Text segment ::

•••

Source: Lenin Collected Works, Progress Publishers, 1975, Moscow, Volume 44, page 358c.
Published: First published in 1965 in Collected Works, Fifth Ed., Vol. 51. Printed from the original.
Source: Lenin Collected Works, Progress Publishers, 1975, Moscow, Volume 44, page 358c.
Keywords : Central Committee, Letter
There is something we failed to do as regards locomotive repairs.
What about a commission of Central Committee men to hustle things and check up?
Or reports once a week?
Or something else?
Who is keeping an eye on this? Who is pushing things? No one.
Who has selected the best repair-shops? What results are there from the 200-pood bonus per locomotive?
What about putting Rozengolts personally in charge of this, perhaps plus someone else?

•••

Directions ::
[1] Reproduce everything in the letter on locomotive repairs from "Or something else?" down to "bonus per locomotive?".
[2] Carry on the letter about locomotive repairs past its last sentence.

Material provided ::
•••

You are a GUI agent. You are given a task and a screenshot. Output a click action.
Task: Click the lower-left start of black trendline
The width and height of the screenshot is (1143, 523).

•••

Responses by task ::
[1]
Or something else?
Who is keeping an eye on this? Who is pushing things? No one.
Who has selected the best repair-shops? What results are there from the 200-pood bonus per locomotive?

[2]
We’ve passed a decree and gone to sleep....[1]
- ↑ Lenin urged the need for intensified and uninterrupted work on locomotive repairs in view of the catastrophic state of railway transport, and this problem was repeatedly discussed by the Council of People’s Commissars and the Council of Defence. Thus, on February 5, 1920, the CPC heard a report by Krasin on special privileges for workers engaged in locomotive repairs and the production of spare parts for transport. On February 27, the Council of Defence discussed non-fulfilment by the People’s Commissariat for Food of the decree granting bonuses to workers who repaired trains in their spare time. On March 16, following a report by G. N. Melnichansky (Chairman of the Moscow Gubernia Council of Trade Unions), the CPC adopted a decision to organise locomotive repair in the best workshops, where work would be carried on in three shifts round the clock. At the same meeting the Council discussed a number of other measures for improving the state of the railway transport.